Do you realize that Noah had never seen rain, much less a worldwide flood? Today we talk about changes in the earth’s climate, but the climate of the planet was very different in Noah’s time compared to what we know now. According to Genesis 2:5,6, “the Lord God had not made it rain on the land… but water would come out of the ground and water the entire surface of the land.” So Noah had never seen rain, but since he trusted God, who had told him that He would destroy the world in a flood, Noah acted accordingly.
Hebrews 11:7 says, “By faith Noah, after he was warned about what was not yet seen and motivated by godly fear, built an ark to deliver his family.” Notice that faith caused him to obey. There are many people who claim to have faith in God, but a faith that is not strong enough to be shown in obedience is useless. “For just as the body without the spirit is dead, so also faith without works is dead” (James 2:26).
But faith always meets obstacles. Satan is always trying to weaken or suffocate it. It is generally difficult to be in the minority. We wonder if we can really be right when everyone else seems to think the opposite of what we believe. But the masses are rarely right when it comes to God. Jesus said in Matthew 7:13,14, “Enter through the narrow gate. For the gate is wide and the road is broad that leads to destruction, and there are many who go through it. How narrow is the gate and difficult the road that leads to life, and few find it.”

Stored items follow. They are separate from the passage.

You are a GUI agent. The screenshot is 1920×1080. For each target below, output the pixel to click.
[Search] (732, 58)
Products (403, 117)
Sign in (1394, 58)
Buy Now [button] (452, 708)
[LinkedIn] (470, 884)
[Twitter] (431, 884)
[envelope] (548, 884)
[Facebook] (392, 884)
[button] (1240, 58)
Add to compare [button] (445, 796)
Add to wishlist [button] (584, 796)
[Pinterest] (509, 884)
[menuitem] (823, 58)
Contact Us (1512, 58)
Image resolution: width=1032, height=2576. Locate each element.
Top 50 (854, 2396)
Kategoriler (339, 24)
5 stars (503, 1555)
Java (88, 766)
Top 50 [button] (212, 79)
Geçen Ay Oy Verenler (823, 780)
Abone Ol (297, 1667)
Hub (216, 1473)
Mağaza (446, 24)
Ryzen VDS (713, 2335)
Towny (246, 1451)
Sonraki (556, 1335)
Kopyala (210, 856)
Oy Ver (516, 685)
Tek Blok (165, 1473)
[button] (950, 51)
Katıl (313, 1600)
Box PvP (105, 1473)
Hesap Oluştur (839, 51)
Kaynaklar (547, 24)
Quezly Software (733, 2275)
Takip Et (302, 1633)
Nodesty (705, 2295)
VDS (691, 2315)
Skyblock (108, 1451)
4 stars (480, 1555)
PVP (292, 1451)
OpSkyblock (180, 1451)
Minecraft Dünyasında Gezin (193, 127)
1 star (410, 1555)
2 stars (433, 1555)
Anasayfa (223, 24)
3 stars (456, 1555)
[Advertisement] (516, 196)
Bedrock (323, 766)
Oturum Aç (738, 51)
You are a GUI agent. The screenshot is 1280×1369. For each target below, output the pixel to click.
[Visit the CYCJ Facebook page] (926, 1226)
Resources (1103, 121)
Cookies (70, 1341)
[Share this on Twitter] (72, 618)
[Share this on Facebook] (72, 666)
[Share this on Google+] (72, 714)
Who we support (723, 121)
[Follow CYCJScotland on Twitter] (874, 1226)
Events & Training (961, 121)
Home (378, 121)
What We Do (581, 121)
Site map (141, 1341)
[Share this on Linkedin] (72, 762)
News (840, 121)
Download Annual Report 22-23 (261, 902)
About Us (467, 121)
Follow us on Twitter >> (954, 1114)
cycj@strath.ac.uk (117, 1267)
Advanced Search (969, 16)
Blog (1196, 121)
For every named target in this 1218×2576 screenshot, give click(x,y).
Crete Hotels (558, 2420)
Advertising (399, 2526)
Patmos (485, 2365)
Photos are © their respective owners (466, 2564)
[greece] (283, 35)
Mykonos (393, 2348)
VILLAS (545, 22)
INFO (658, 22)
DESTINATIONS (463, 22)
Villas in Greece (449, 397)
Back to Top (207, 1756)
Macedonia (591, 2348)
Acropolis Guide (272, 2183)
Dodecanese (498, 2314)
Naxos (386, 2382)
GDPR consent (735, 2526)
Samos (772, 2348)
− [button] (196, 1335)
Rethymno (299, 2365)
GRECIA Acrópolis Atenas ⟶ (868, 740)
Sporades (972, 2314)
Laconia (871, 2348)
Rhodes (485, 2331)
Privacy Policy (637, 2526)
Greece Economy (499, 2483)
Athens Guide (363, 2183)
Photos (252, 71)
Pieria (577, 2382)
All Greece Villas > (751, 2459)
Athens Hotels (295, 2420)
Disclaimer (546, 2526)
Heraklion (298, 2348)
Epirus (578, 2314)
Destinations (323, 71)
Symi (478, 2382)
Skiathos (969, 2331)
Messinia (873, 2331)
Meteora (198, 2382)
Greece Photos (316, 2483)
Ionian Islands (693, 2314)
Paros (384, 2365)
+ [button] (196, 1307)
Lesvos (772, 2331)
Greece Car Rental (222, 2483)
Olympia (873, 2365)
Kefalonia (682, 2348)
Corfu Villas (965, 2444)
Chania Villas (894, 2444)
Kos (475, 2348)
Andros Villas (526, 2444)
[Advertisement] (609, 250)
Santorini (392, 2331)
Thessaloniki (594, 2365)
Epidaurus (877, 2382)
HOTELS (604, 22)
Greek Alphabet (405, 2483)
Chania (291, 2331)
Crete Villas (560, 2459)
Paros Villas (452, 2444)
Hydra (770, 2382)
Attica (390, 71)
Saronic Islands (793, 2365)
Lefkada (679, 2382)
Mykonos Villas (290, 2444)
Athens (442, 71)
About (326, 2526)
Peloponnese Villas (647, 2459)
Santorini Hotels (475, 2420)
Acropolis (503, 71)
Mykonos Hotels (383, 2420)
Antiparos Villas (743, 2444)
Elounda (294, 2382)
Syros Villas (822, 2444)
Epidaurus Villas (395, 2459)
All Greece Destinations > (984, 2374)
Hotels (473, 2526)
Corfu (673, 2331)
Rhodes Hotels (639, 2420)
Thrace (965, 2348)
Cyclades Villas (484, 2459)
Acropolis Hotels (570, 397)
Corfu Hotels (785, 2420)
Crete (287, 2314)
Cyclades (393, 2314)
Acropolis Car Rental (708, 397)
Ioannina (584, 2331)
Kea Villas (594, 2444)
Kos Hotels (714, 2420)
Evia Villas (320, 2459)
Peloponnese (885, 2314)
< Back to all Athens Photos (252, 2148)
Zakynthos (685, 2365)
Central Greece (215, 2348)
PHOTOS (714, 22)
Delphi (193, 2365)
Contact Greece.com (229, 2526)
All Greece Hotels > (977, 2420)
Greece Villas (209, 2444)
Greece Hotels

We can easily imagine the difficulties that Noah must have encountered—the contempt and mockery of all those who surrounded him and who surely thought that only a fool would build a huge boat far from the sea. And why had he done it? Because he believed that a great rain was going to flood the entire world—even though neither Noah nor anyone else had ever seen rain! Noah would already have not been looked upon kindly because he did not participate in the wickedness of his generation. Peter reminded Christians that pagans “are surprised that you don’t plunge with them into the same flood of wild living—and they slander you” (1 Peter 4:4). And when Noah told the others that the flood would come because of their sin and wickedness, they may have added anger and threats to mere mockery. Despite all this, Noah kept his faith in what God had said.
Yes, there are many things that we can learn from the story of Noah. But one of the most important is that we must take seriously the warnings about the Day of Judgment, and we must prepare.
Jesus, in speaking of his return to judge the world, said in Luke 17:26,27, “Just as it was in the days of Noah, so it will be in the days of the Son of Man: People went on eating, drinking, marrying and giving in marriage until the day Noah boarded the ark, and the flood came and destroyed them all.” Don’t let the concerns and activities of this life distract you from preparing for the last day. God will judge sin—that is absolutely certain. He is now offering His grace to those who believe. But just like the people of former times who could not be saved once Noah and his family entered the ark and God shut the door, in the same way it will be too late to obtain forgiveness when we see Jesus coming from Heaven with his holy angels to judge the world. As the apostle Peter said in Acts 2:40, “Save yourselves from this corrupt generation!”